Dans sa démarche, l’acteur de la société civile dénonce une mesure aux lourdes conséquences pour les consommateurs et les acteurs du numérique. Il reconnaît toutefois que cette décision a poussé les autorités à accélérer la réforme du cadre juridique de la communication à travers l’adoption de trois textes majeurs :
- l’ordonnance modifiant le Code de la communication ;
- l’ordonnance modifiant les dispositions relatives à la HAC ;
- l’ordonnance réglementant l’usage des réseaux sociaux et des plateformes numériques en République gabonaise.
S’appuyant sur une étude datée du 11 mai 2026, Geoffroy Foumboula révèle plusieurs paradoxes liés à cette suspension :
- 54 % des pages Facebook officielles des ministères continuent de publier depuis le 17 février ;
- les institutions législatives et constitutionnelles communiquent normalement sur leurs plateformes numériques ;
- les médias publics et les créateurs de contenus poursuivent leurs activités en ligne ;
- en revanche, les comptes officiels de la Présidence de la République et du Chef de l’État restent suspendus depuis le 18 février 2026.
Selon lui, cette situation fragilise la communication institutionnelle du pays, au point où les citoyens sont désormais contraints de s’informer à travers des influenceurs ou des plateformes non officielles.
Le document souligne également les effets du recours massif aux VPN, devenu quasi systématique au Gabon malgré la suspension. Une pratique qui, selon l’auteur, fausse les données numériques nationales et expose davantage les informations locales à des acteurs tiers.

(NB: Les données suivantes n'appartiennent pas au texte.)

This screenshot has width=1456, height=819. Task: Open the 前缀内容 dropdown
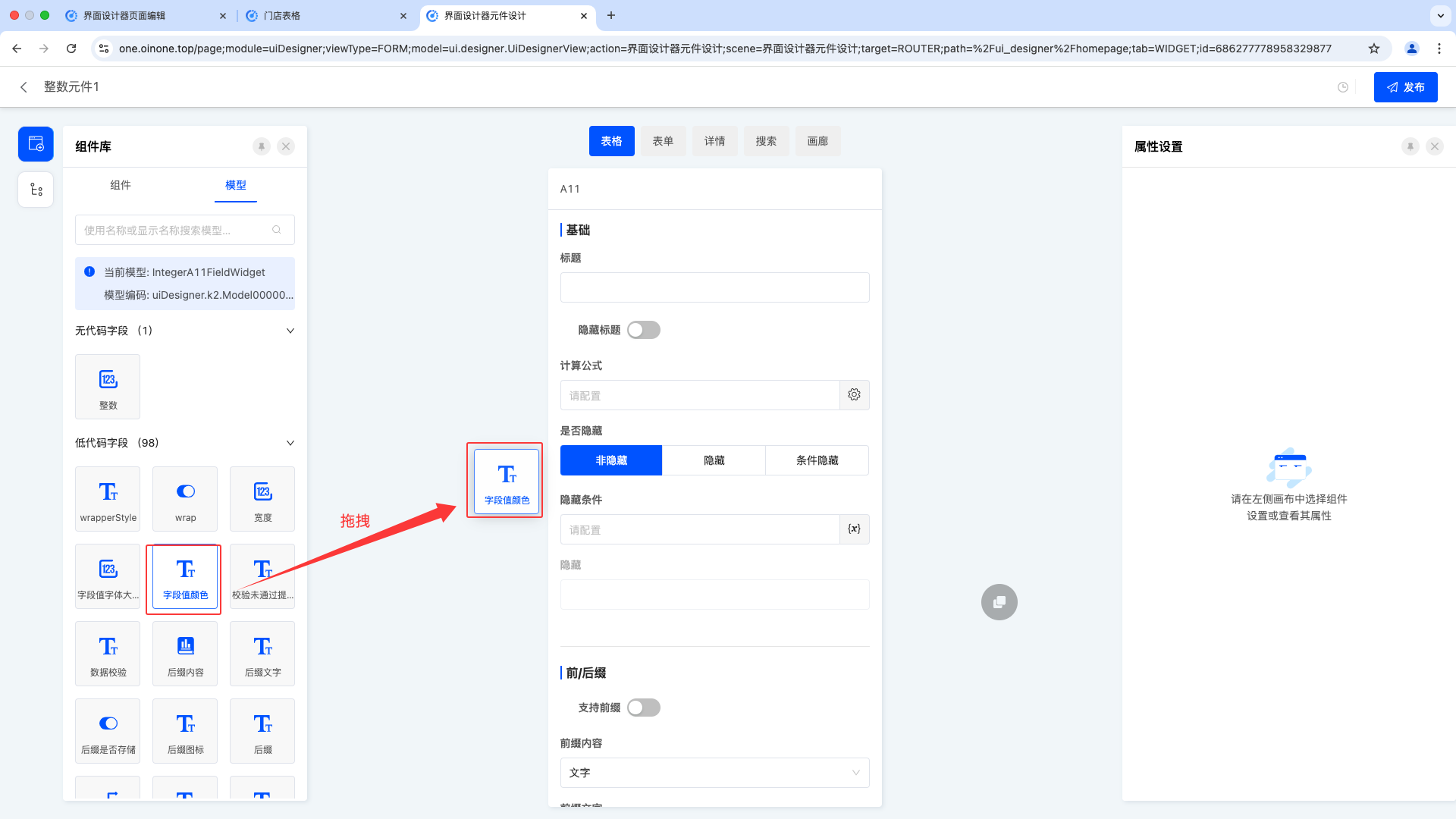tap(714, 773)
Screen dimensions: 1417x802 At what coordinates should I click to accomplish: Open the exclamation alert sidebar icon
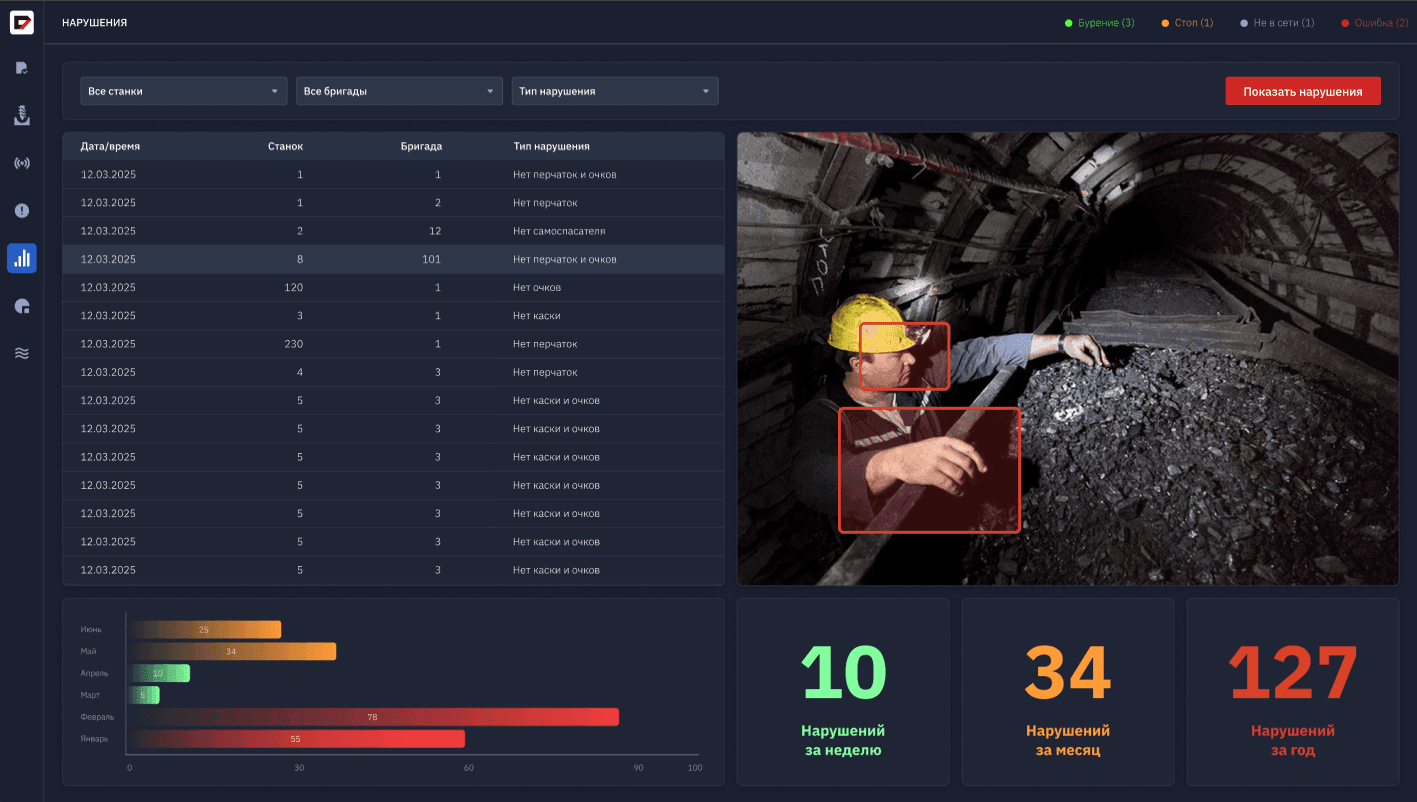(x=22, y=211)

Estimant que le nouveau cadre juridique existe désormais, Geoffroy Foumboula considère que le maintien de la suspension n’est plus justifiable. Il demande ainsi à la HAC de procéder à la levée des restrictions afin :
- de permettre aux citoyens d’exercer leurs droits numériques ;
- de relancer les activités des entrepreneurs du secteur ;
- et de restaurer une communication présidentielle institutionnelle et officielle.
En définitive, cette sortie de Geoffroy Foumboula Libeka Makosso relance le débat sur l’équilibre entre régulation numérique, liberté d’accès à l’information et impératifs institutionnels au Gabon. Alors que les usages des réseaux sociaux demeurent effectifs à travers les VPN et les plateformes parallèles, de nombreuses voix estiment désormais qu’une levée encadrée de la suspension permettrait à la fois de renforcer l’autorité de l’État dans l’espace numérique et de rétablir une communication officielle plus cohérente avec les réalités du 21e siècle.